Go to the line with "At what coordinates" in the entries below and write out every line from there through the line with "Enlarge the Shimano glove product image", exactly and without pictures.

---

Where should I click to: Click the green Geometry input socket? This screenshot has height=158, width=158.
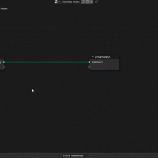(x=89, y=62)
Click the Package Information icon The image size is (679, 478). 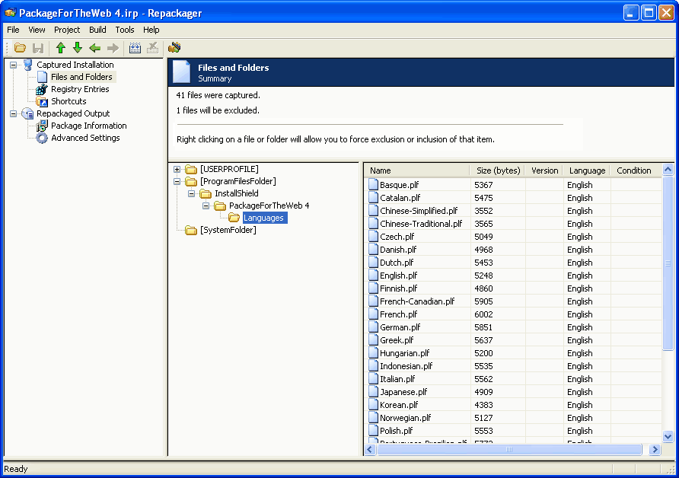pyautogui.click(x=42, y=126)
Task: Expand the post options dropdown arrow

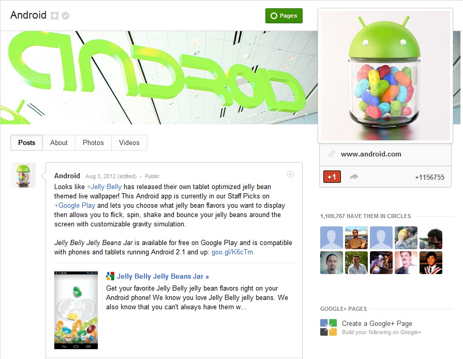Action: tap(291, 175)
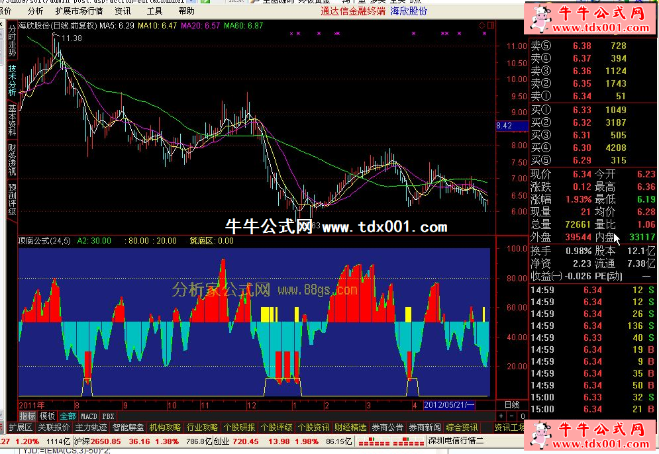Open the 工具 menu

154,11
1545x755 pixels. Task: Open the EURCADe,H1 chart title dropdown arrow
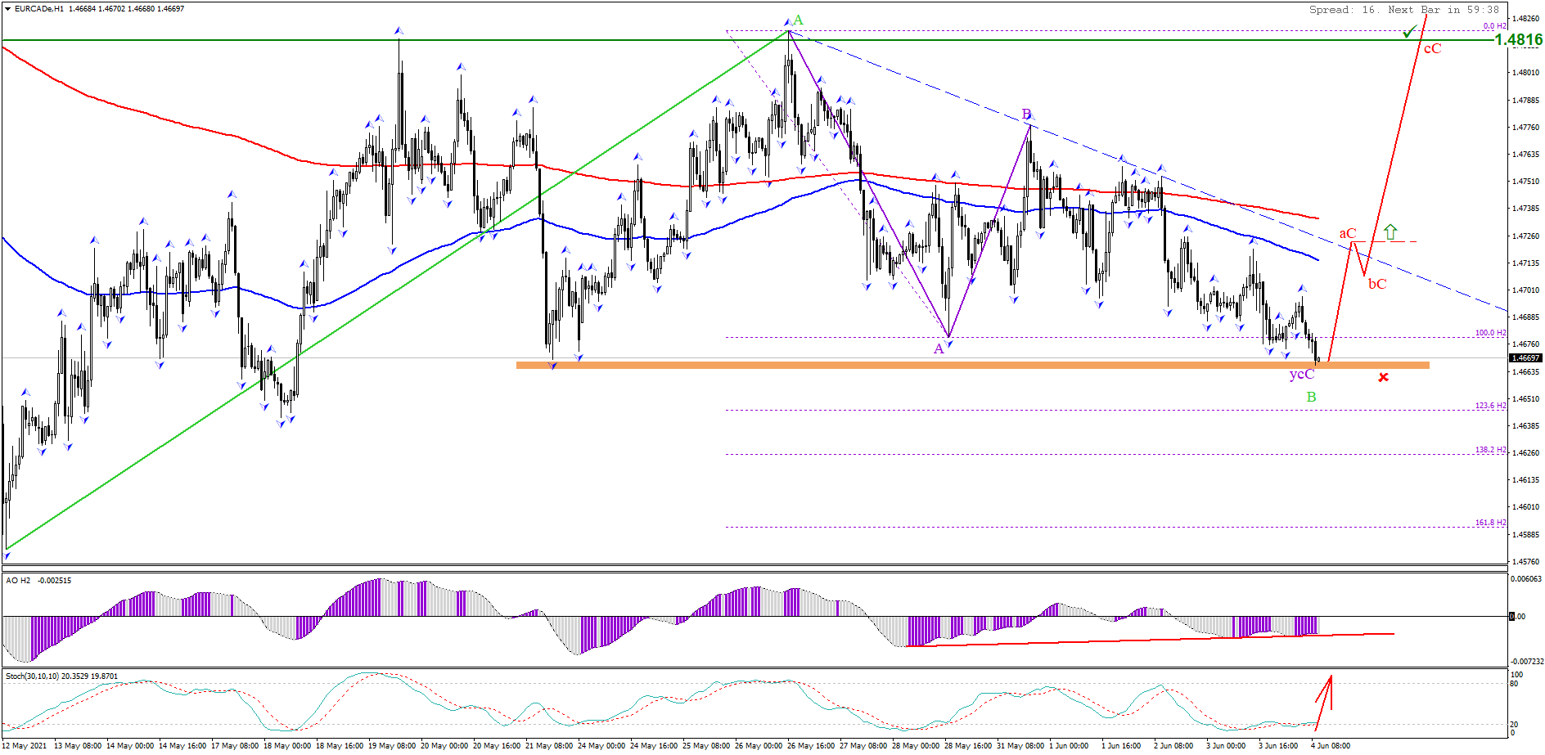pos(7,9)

---

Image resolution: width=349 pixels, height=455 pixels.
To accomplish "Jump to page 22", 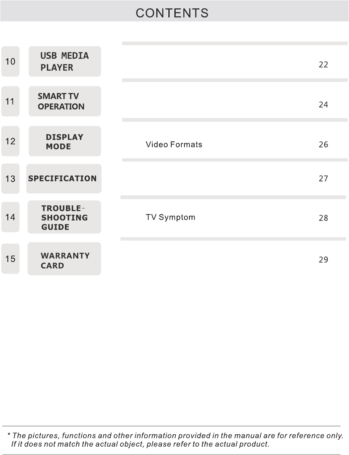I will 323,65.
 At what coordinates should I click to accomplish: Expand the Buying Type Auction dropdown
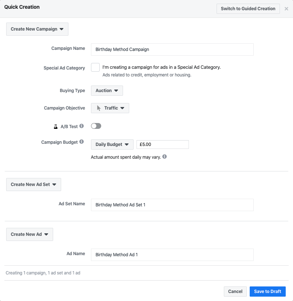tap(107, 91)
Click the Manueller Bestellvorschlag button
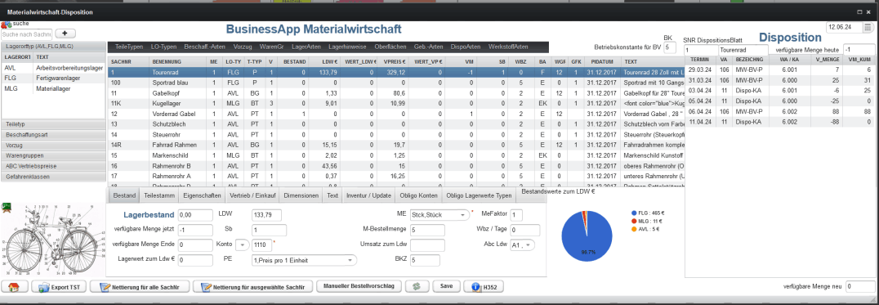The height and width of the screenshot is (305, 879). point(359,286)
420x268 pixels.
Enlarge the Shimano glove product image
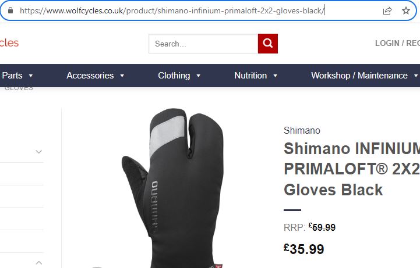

---

Completed task.
 At what coordinates should I click to accomplish: Expand the Buying Type Auction dropdown
tap(107, 91)
Click the Manueller Bestellvorschlag button
The height and width of the screenshot is (305, 879). point(359,286)
420x268 pixels.
Enlarge the Shimano glove product image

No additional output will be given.